>>>

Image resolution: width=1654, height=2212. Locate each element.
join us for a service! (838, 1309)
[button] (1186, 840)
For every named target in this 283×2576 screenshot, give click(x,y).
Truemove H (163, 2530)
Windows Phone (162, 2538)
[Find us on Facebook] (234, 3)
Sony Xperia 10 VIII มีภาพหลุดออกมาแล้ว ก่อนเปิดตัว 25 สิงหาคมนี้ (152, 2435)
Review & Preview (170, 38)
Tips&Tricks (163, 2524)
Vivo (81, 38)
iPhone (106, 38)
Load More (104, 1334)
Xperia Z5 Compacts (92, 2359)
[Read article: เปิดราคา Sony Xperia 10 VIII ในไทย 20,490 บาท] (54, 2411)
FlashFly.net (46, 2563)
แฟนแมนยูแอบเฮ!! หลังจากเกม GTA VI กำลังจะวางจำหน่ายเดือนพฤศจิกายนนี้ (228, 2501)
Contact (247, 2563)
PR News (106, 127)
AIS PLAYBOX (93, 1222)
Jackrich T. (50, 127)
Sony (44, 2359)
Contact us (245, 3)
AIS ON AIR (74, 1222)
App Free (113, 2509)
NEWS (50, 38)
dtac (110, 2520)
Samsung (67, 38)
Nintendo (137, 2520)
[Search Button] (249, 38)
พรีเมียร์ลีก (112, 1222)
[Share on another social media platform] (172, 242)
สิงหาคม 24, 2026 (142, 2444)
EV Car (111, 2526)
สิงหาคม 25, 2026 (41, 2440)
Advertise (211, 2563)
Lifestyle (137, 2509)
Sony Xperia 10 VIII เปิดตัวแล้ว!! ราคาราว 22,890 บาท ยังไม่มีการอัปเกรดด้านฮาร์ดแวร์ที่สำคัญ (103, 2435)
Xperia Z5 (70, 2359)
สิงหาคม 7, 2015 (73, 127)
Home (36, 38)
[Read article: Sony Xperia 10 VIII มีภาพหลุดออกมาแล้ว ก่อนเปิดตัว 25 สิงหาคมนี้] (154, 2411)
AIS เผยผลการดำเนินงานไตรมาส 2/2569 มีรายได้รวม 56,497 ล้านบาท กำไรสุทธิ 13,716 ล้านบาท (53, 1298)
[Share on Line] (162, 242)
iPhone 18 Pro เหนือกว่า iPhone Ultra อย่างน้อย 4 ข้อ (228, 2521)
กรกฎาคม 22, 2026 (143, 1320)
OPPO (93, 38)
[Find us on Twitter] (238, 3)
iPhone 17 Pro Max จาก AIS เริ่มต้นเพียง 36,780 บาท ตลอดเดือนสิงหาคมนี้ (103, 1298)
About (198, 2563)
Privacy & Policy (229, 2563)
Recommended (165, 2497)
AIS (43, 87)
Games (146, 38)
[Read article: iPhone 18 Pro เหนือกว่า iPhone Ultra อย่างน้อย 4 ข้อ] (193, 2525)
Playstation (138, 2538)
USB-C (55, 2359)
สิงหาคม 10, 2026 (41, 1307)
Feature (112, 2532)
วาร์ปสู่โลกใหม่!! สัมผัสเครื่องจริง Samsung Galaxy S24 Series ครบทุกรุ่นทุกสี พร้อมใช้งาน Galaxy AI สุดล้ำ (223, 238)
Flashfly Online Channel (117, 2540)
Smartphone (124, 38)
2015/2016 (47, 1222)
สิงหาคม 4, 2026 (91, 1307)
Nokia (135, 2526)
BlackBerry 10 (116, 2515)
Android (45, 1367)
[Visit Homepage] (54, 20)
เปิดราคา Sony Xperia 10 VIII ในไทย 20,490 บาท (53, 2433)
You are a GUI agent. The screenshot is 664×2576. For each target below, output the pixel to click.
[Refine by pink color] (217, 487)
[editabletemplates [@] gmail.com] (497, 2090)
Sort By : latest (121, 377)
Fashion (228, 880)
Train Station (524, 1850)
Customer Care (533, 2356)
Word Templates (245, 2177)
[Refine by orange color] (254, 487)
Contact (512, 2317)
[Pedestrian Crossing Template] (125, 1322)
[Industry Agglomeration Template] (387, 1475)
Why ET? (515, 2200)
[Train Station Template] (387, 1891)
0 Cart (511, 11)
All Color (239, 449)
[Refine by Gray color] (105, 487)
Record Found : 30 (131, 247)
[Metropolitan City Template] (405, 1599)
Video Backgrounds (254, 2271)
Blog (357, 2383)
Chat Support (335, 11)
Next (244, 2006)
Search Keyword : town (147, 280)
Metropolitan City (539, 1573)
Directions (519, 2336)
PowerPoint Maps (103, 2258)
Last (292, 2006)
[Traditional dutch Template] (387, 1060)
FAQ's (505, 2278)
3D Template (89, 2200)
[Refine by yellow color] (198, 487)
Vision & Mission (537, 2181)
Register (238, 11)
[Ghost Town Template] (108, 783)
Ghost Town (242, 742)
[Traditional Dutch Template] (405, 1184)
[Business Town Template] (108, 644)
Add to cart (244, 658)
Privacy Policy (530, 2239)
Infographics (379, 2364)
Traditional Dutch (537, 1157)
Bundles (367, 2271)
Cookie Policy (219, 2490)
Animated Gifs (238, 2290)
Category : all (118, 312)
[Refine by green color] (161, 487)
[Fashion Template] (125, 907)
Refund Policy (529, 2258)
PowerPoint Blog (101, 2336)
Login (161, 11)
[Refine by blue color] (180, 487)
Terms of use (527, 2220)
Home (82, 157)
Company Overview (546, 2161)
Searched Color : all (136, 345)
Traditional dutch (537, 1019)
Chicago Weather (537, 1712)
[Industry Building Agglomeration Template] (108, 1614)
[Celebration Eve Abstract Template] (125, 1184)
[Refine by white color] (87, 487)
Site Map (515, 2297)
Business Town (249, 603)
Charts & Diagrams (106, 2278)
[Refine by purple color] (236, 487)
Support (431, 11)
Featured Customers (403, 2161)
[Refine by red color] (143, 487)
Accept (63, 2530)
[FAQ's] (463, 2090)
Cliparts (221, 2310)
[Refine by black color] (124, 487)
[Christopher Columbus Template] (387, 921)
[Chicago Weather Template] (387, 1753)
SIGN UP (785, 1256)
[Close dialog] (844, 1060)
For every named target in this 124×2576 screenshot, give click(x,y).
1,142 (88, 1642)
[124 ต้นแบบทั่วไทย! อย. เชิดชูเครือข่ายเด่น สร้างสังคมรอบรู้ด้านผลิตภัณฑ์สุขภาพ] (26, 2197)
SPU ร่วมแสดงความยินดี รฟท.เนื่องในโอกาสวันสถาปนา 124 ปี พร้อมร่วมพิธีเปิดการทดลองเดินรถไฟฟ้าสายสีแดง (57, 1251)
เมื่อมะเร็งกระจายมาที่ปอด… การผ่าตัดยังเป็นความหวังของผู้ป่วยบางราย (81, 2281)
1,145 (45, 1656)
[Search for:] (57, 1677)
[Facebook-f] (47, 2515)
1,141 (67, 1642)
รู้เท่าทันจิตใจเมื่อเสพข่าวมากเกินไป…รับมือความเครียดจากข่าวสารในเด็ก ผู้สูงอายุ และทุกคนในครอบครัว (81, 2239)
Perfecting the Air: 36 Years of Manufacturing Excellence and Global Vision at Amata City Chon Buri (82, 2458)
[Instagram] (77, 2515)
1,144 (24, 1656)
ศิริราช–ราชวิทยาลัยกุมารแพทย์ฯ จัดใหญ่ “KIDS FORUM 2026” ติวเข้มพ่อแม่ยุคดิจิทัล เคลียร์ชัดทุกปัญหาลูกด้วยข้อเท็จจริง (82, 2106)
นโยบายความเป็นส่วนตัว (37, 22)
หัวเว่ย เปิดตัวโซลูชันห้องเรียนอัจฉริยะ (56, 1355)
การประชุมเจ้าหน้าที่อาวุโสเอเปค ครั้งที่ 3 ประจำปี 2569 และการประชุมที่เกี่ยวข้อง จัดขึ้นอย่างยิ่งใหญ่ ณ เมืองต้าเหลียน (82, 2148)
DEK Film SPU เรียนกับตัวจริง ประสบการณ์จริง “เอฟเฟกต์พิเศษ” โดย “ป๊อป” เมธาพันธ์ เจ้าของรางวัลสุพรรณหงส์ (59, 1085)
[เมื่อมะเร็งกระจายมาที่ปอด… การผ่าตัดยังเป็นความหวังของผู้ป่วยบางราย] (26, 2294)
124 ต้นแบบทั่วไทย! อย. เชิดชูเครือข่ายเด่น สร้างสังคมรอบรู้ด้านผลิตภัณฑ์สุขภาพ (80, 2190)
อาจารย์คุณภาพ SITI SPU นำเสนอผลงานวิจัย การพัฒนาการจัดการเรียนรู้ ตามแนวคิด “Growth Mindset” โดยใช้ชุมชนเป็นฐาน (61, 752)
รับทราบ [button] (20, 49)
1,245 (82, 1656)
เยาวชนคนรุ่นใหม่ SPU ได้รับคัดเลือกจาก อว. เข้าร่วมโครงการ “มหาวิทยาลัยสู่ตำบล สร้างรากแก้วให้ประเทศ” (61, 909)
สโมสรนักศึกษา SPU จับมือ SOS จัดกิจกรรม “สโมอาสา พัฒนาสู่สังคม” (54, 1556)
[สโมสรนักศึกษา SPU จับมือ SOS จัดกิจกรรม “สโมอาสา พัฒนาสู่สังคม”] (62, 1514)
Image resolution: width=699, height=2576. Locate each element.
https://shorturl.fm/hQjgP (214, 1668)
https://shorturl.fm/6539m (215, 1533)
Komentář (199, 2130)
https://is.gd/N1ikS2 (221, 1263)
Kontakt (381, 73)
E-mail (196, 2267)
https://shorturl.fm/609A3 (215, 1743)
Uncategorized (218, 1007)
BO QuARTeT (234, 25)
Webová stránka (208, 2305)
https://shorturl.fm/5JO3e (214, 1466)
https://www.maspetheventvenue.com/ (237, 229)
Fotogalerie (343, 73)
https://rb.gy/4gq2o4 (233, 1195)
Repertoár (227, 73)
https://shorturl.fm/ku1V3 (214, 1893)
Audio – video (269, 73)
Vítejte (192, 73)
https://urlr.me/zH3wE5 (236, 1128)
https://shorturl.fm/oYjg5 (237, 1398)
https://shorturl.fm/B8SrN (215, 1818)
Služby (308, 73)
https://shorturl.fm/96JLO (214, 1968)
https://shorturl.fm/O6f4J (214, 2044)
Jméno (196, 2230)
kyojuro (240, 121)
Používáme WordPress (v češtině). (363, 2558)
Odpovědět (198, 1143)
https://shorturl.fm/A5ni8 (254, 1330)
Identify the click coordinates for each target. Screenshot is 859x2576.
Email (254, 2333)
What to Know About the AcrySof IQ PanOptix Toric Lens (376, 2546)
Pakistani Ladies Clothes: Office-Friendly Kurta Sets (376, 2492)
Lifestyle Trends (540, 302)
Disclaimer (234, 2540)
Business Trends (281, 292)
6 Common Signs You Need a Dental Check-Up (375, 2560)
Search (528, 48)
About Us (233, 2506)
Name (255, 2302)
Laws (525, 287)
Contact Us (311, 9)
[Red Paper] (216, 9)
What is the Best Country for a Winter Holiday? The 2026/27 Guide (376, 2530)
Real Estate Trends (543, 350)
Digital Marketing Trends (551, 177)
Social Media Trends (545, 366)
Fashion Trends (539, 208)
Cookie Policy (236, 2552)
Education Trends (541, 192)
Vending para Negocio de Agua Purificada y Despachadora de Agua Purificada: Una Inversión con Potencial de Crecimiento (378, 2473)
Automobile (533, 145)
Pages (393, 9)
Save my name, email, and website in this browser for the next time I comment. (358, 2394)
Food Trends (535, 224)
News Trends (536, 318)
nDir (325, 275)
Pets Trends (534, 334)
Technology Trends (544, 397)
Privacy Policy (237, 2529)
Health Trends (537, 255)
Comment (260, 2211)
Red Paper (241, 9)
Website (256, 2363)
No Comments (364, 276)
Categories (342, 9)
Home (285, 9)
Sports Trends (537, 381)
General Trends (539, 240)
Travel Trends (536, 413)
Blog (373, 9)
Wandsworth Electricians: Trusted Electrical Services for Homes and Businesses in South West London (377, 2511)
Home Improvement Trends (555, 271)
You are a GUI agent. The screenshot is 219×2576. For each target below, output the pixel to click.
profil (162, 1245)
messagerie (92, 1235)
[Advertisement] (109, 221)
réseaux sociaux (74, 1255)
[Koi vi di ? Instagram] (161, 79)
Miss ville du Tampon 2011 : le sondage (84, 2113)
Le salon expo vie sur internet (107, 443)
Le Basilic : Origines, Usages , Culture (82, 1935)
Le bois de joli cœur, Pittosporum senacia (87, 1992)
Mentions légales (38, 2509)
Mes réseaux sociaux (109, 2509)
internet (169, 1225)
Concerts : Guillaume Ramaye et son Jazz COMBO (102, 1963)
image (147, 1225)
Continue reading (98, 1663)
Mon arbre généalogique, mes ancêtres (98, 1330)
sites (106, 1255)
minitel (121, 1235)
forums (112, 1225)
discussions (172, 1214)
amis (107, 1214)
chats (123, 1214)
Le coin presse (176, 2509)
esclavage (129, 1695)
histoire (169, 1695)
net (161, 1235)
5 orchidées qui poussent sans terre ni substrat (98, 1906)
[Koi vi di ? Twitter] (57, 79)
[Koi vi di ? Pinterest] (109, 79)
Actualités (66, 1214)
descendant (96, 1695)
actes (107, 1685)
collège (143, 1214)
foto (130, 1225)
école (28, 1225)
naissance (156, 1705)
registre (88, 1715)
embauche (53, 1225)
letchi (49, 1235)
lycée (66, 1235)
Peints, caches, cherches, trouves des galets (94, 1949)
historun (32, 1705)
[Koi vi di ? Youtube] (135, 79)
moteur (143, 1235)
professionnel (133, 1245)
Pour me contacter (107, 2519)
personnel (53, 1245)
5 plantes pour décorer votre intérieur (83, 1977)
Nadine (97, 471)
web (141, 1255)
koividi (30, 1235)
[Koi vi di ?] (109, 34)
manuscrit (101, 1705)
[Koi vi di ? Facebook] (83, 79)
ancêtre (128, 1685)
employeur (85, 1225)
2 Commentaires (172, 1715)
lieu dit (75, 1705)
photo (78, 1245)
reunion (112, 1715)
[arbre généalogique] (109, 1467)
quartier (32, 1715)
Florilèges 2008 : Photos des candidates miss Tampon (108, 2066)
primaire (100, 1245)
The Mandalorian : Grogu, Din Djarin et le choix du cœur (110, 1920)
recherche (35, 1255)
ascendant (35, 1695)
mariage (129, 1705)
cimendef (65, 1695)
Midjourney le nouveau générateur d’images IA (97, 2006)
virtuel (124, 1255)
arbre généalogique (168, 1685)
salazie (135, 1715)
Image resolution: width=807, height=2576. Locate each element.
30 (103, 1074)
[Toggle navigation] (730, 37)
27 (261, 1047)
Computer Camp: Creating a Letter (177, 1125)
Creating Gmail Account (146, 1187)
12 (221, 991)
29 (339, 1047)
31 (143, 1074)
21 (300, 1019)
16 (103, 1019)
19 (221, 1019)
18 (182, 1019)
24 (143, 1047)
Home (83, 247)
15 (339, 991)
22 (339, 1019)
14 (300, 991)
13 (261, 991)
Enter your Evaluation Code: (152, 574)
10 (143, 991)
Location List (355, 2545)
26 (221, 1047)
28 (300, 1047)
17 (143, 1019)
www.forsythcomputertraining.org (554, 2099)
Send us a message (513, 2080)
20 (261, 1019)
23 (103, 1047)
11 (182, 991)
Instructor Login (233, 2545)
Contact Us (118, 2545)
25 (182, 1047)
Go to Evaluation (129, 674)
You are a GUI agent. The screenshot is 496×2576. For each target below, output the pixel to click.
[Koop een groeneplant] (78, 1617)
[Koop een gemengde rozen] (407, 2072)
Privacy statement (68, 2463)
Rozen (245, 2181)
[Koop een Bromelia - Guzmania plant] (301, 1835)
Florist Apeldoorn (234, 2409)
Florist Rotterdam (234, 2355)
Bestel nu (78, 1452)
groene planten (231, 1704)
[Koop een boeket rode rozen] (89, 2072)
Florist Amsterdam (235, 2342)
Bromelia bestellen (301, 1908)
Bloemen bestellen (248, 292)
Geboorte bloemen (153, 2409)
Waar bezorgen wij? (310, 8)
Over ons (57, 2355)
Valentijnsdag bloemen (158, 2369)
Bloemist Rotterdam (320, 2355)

<<<

_TASK DETAILS_. Taking the entries above, write out exactly the lines starting with the line containing "Traditional dutch (537, 1019)" and going on through the line containing "1,144 (24, 1656)", both included, and nothing else.

_FINISHED TASK_.
Traditional dutch (537, 1019)
Chicago Weather (537, 1712)
[Industry Building Agglomeration Template] (108, 1614)
[Celebration Eve Abstract Template] (125, 1184)
[Refine by white color] (87, 487)
Site Map (515, 2297)
Business Town (249, 603)
Charts & Diagrams (106, 2278)
[Refine by purple color] (236, 487)
Support (431, 11)
Featured Customers (403, 2161)
[Refine by red color] (143, 487)
Accept (63, 2530)
[FAQ's] (463, 2090)
Cliparts (221, 2310)
[Refine by black color] (124, 487)
[Christopher Columbus Template] (387, 921)
[Chicago Weather Template] (387, 1753)
SIGN UP (785, 1256)
[Close dialog] (844, 1060)
For every named target in this 124×2576 screenshot, give click(x,y).
1,142 (88, 1642)
[124 ต้นแบบทั่วไทย! อย. เชิดชูเครือข่ายเด่น สร้างสังคมรอบรู้ด้านผลิตภัณฑ์สุขภาพ] (26, 2197)
SPU ร่วมแสดงความยินดี รฟท.เนื่องในโอกาสวันสถาปนา 124 ปี พร้อมร่วมพิธีเปิดการทดลองเดินรถไฟฟ้าสายสีแดง (57, 1251)
เมื่อมะเร็งกระจายมาที่ปอด… การผ่าตัดยังเป็นความหวังของผู้ป่วยบางราย (81, 2281)
1,145 (45, 1656)
[Search for:] (57, 1677)
[Facebook-f] (47, 2515)
1,141 (67, 1642)
รู้เท่าทันจิตใจเมื่อเสพข่าวมากเกินไป…รับมือความเครียดจากข่าวสารในเด็ก ผู้สูงอายุ และทุกคนในครอบครัว (81, 2239)
Perfecting the Air: 36 Years of Manufacturing Excellence and Global Vision at Amata City Chon Buri (82, 2458)
[Instagram] (77, 2515)
1,144 (24, 1656)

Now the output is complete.